Con todo, cabe cuestionar el mantra del crecimiento. Si se trata de volver a crear empleo por esa vía hay que recordar que antes de la crisis España necesitaba crecer un 3% anual o más para generar empleo: no ya para acabar con los seis millones de personas que quieren conseguir empleo y no lo encuentran sino para que deje de aumentar ese número. En el mejor de los casos, volver a esas tasas de crecimiento costará muchísimo tiempo lo que hará que aumente la desesperación. Pero además si los países de la Unión Europea volvemos a recuperar tasas de crecimiento tan rápidas lo haremos necesariamente a costa de que otros países no se mantengan en la pobreza o de exprimir el planeta para que cada año produzca un 3% más sobre lo que produjo el año anterior. Volver al modelo previo a la crisis (que es lo que defiende el mantra del crecimiento) es imposible ecológica y humanamente.
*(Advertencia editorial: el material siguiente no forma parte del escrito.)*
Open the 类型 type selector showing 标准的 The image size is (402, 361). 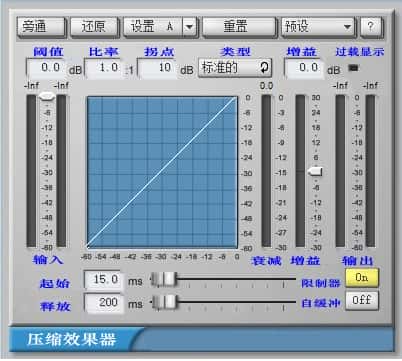point(235,68)
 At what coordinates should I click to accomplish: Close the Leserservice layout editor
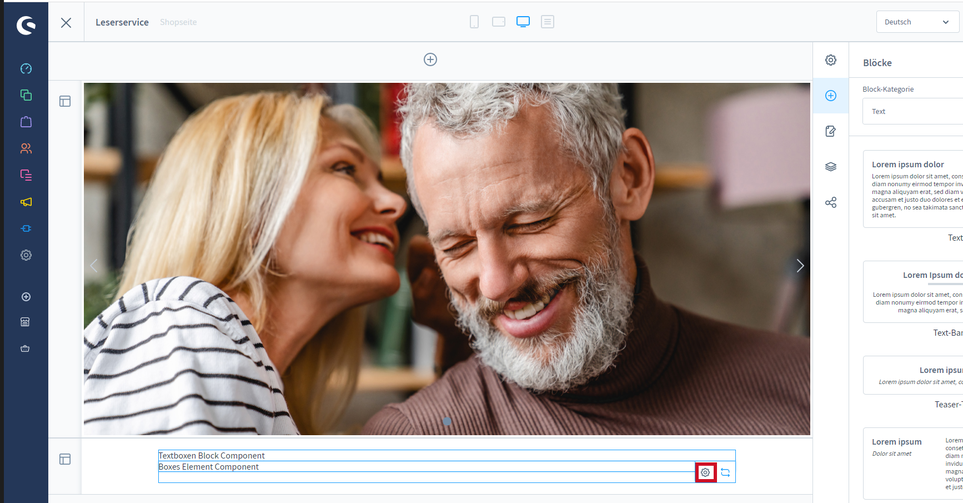pyautogui.click(x=66, y=22)
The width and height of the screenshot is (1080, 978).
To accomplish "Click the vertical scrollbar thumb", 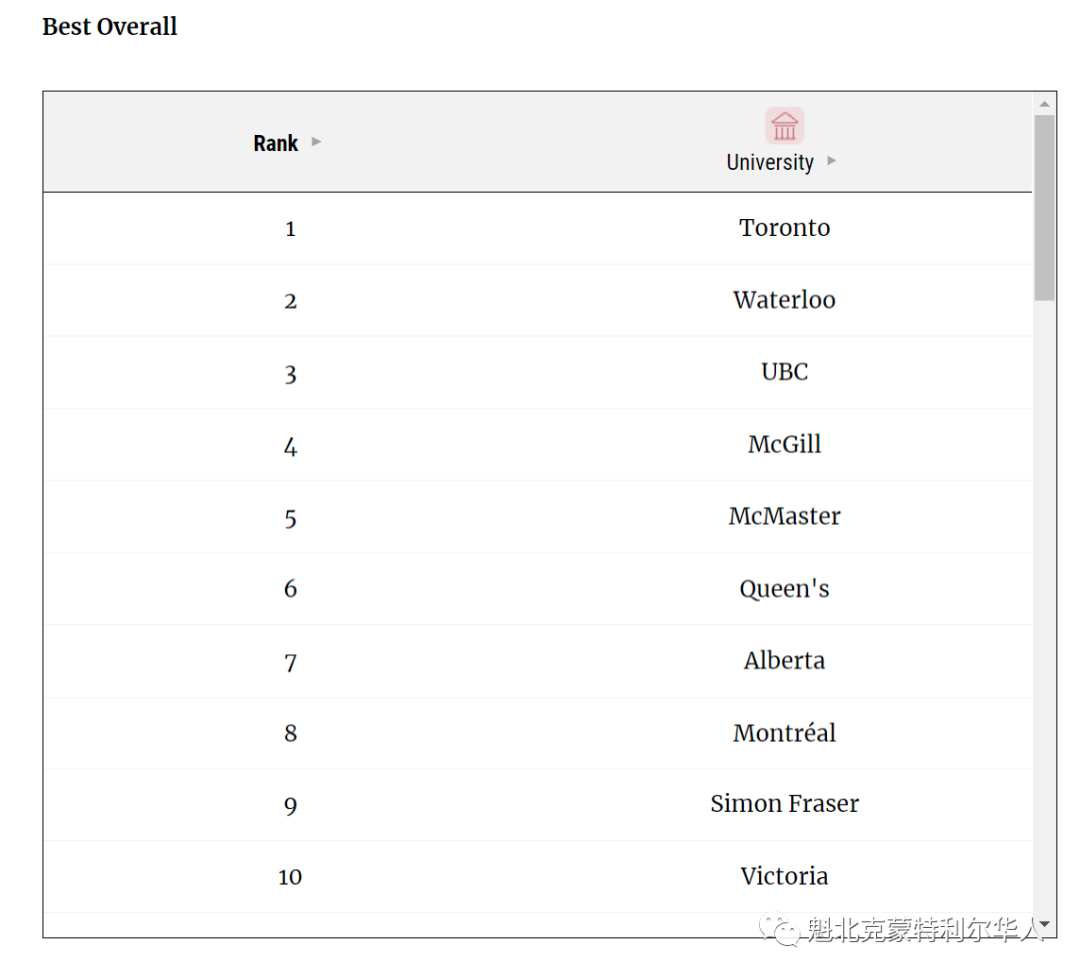I will [x=1044, y=208].
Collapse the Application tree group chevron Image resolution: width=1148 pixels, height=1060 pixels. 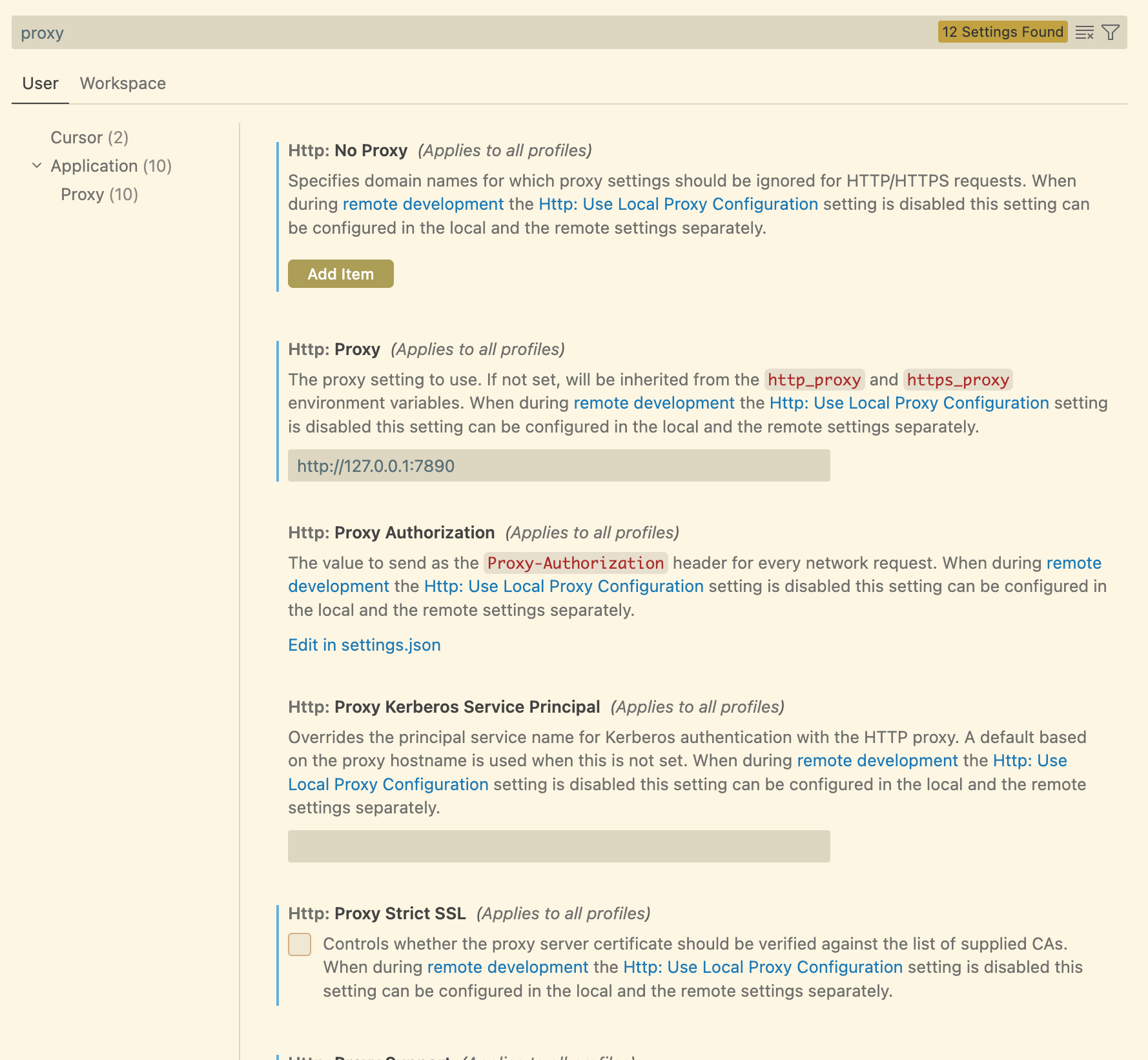[37, 166]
No es imposible vivir mejor sin construir muchas rotondas nuevas ni volver a enladrillar los solares que nos dejamos sin construir en la época de vacas gordas. Pero para ello habría que modificar el reparto de lo que hay. El reparto del trabajo en primer lugar, es decir, invertir las políticas de estos años y en vez de prolongar los años que debe trabajar cada uno hacer que quienes trabajemos lo hagamos menos horas y menos años para que haya trabajo para más gente hasta que lo haga toda la gente que quiera encontrar trabajo: eso implicará necesariamente que alguien gane menos y para que eso le ocurra sólo a quien no necesita tanto como gana ahora haría falta un gobierno que gobierne la economía. Un gobierno de los de abajo. Haría falta también que se sustituya la ganancia rápida que impone el consumismo por producciones más duraderas y por tanto menos agresivas para el planeta y menos caras para la ciudadanía. Es decir, que se planifique la economía de tal forma que no sea imprescindible tirar el iPad2 porque ya ha salido el iPad3 ni tirar la lavadora porque han dejado de fabricar la goma de la nuestra.
Si para vivir algo mejor los de abajo necesitamos que Botín siga viviendo cada vez mejor esto revienta (más). El dogma de la austeridad consiste en que vivamos peor los de abajo para que Botín viva cada vez mejor. El del crecimiento en que viva mejor Botín para que caiga algo a los de abajo. El reparto consistiría en que Botín viva peor que ahora para que los de abajo sobrevivamos con dignidad. Y el crecimiento con austeridad es una cosa muy rara que no se sabe cómo se hace.
El mantra de las políticas de crecimiento es el sueño de volver a unos ritmos que se fueron para no volver. No cabe volver a los dorados noventa y ochenta (dorados para los constructores, no para los trabajadores cada vez más precarios ni para quienes no podían acceder a la vivienda aunque sobraran millones de pisos vacíos). Ni siquiera es imaginable la vuelta a los años 50 y 60 en que había socialdemócratas: al menos no es imaginable si no es a costa de empobrecer a otros pueblos del planeta. Si además se habla de políticas de crecimiento compatibles con la austeridad presupuestaria no sólo se trata de una quimera sino de una tomadura de pelo.
Claro que hacen falta reformas estructurales pero no orientadas al suicidio colectivo de los de abajo sino a la supervivencia del conjunto de los pueblos de Europa sin machacar para ello a otros pueblos. Y eso no lo va a aprobar ninguno de los que se reunieron en Roma. Lo aprueban los pueblos o no lo aprueba nadie.